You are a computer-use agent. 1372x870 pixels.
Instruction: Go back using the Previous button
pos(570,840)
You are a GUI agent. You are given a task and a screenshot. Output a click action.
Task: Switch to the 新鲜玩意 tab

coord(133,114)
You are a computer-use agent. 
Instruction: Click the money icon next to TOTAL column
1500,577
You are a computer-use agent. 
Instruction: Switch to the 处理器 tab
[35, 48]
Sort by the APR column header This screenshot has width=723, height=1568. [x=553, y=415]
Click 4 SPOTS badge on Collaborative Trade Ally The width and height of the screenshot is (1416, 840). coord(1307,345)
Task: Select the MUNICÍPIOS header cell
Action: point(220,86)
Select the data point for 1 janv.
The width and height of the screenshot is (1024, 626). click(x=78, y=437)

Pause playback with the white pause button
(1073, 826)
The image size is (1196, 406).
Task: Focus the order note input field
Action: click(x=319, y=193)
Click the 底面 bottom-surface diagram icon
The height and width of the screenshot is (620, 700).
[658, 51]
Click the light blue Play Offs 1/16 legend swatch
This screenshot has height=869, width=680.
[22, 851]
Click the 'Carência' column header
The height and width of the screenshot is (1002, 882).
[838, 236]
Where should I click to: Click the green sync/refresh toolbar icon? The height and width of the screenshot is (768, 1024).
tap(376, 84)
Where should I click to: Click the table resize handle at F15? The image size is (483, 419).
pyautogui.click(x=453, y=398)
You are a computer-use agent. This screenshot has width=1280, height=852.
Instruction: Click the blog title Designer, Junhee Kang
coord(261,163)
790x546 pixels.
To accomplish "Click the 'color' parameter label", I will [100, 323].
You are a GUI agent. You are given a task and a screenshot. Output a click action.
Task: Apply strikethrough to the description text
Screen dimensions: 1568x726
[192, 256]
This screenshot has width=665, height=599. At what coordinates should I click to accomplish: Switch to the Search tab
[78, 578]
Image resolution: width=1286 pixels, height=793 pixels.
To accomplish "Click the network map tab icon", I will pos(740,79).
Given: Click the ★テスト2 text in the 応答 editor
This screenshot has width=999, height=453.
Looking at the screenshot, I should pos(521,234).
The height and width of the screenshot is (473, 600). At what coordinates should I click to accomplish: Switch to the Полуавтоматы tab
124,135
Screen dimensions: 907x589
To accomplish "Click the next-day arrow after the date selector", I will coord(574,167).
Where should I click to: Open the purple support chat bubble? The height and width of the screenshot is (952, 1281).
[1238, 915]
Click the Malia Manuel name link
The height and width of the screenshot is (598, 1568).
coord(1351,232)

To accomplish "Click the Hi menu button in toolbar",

■ ■ ■ ■

### What you have to do
The answer is every entry, copied word for word.

### Answer to the problem
You are a computer-use agent. 1372x870 pixels.
Instruction: Go back using the Previous button
pos(570,840)
You are a GUI agent. You are given a task and a screenshot. Output a click action.
Task: Switch to the 新鲜玩意 tab

coord(133,114)
You are a computer-use agent. 
Instruction: Click the money icon next to TOTAL column
1500,577
You are a computer-use agent. 
Instruction: Switch to the 处理器 tab
[35, 48]
Sort by the APR column header This screenshot has width=723, height=1568. [x=553, y=415]
Click 4 SPOTS badge on Collaborative Trade Ally The width and height of the screenshot is (1416, 840). coord(1307,345)
Task: Select the MUNICÍPIOS header cell
Action: point(220,86)
Select the data point for 1 janv.
The width and height of the screenshot is (1024, 626). click(x=78, y=437)

Pause playback with the white pause button
(1073, 826)
The image size is (1196, 406).
Task: Focus the order note input field
Action: click(x=319, y=193)
Click the 底面 bottom-surface diagram icon
The height and width of the screenshot is (620, 700).
[658, 51]
Click the light blue Play Offs 1/16 legend swatch
This screenshot has height=869, width=680.
[22, 851]
Click the 'Carência' column header
The height and width of the screenshot is (1002, 882).
[838, 236]
Where should I click to: Click the green sync/refresh toolbar icon? The height and width of the screenshot is (768, 1024).
tap(376, 84)
Where should I click to: Click the table resize handle at F15? The image size is (483, 419).
pyautogui.click(x=453, y=398)
You are a computer-use agent. This screenshot has width=1280, height=852.
Instruction: Click the blog title Designer, Junhee Kang
coord(261,163)
790x546 pixels.
To accomplish "Click the 'color' parameter label", I will [100, 323].
You are a GUI agent. You are given a task and a screenshot. Output a click action.
Task: Apply strikethrough to the description text
Screen dimensions: 1568x726
[192, 256]
This screenshot has width=665, height=599. At what coordinates should I click to accomplish: Switch to the Search tab
[78, 578]
Image resolution: width=1286 pixels, height=793 pixels.
To accomplish "Click the network map tab icon", I will pos(740,79).
Given: Click the ★テスト2 text in the 応答 editor
This screenshot has width=999, height=453.
Looking at the screenshot, I should pos(521,234).
The height and width of the screenshot is (473, 600). At what coordinates should I click to accomplish: Switch to the Полуавтоматы tab
124,135
Screen dimensions: 907x589
To accomplish "Click the next-day arrow after the date selector", I will coord(574,167).
Where should I click to: Open the purple support chat bubble? The height and width of the screenshot is (952, 1281).
[1238, 915]
Click the Malia Manuel name link
The height and width of the screenshot is (598, 1568).
coord(1351,232)

To accomplish "Click the Hi menu button in toolbar",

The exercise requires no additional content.